**Things to do**
1 - In the gas meter post, what output range does the writer understand a u16 meter can cope with?
2 - Rewrite everything from "Covid etc means" down to "the same time)." in the gas meter post, replacing "kitchens" with "workspaces".

**Source text**
We need some help..please. We have been told SO many different things about this - its impossible to know who to believe. For the record - I'm a chef - not a gas engineer.

We have been happily working from 2 commercial kitchens on the ground floor in our commercial catering premises for 10 years.

Covid etc means are in the midst of creating 6 smaller kitchens here. We will rent out 4 and use 2 ourselves.

This has been expensive! New, bigger grown-up extraction system for a start. ANYWAY.

We have a u16 meter. We understand this can cope with 66 – 173 kW.

In each kitchen we plan to have a 6 grid gas combi (13kw max) and a gas 4 ring burner with normal oven underneath (23kw max) plus we have a 28kw combination boiler....

36kw x 6 + 28kw = 244kw (if they are all on full blast at the same time).

So we need a u25 (174 - 271 kW) to be safe.

**Material provided**
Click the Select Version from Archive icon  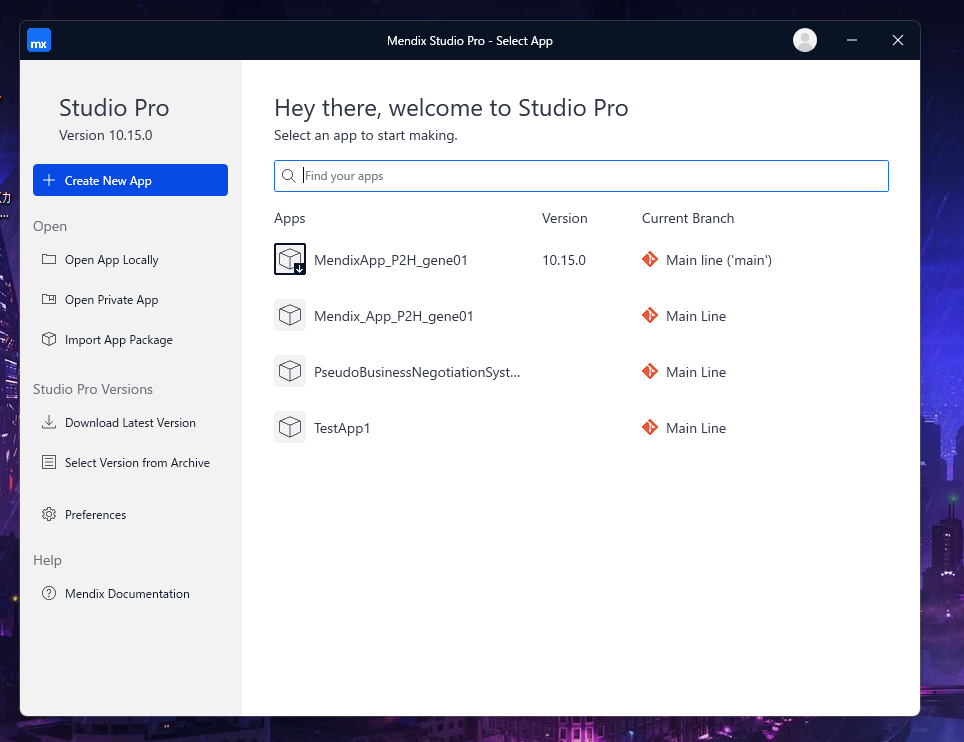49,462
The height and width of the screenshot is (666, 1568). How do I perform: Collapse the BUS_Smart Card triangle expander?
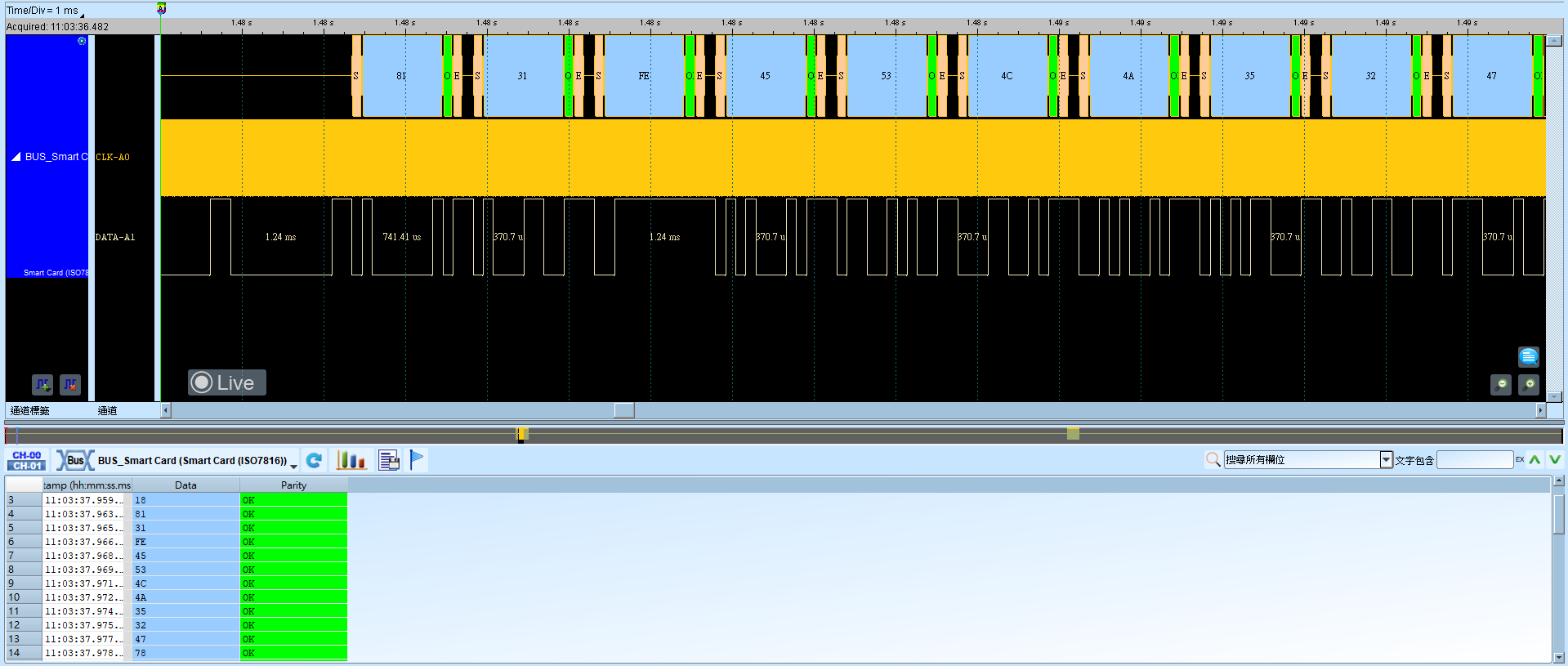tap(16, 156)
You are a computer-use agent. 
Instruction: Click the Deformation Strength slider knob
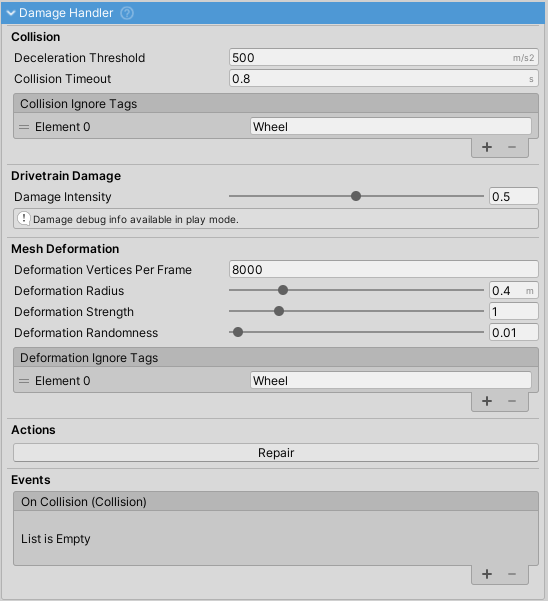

**Response list**
1 - 66–173 kW

2 -
Covid etc means are in the midst of creating 6 smaller workspaces here. We will rent out 4 and use 2 ourselves.

This has been expensive! New, bigger grown-up extraction system for a start. ANYWAY.

We have a u16 meter. We understand this can cope with 66 – 173 kW.

In each kitchen we plan to have a 6 grid gas combi (13kw max) and a gas 4 ring burner with normal oven underneath (23kw max) plus we have a 28kw combination boiler....

36kw x 6 + 28kw = 244kw (if they are all on full blast at the same time).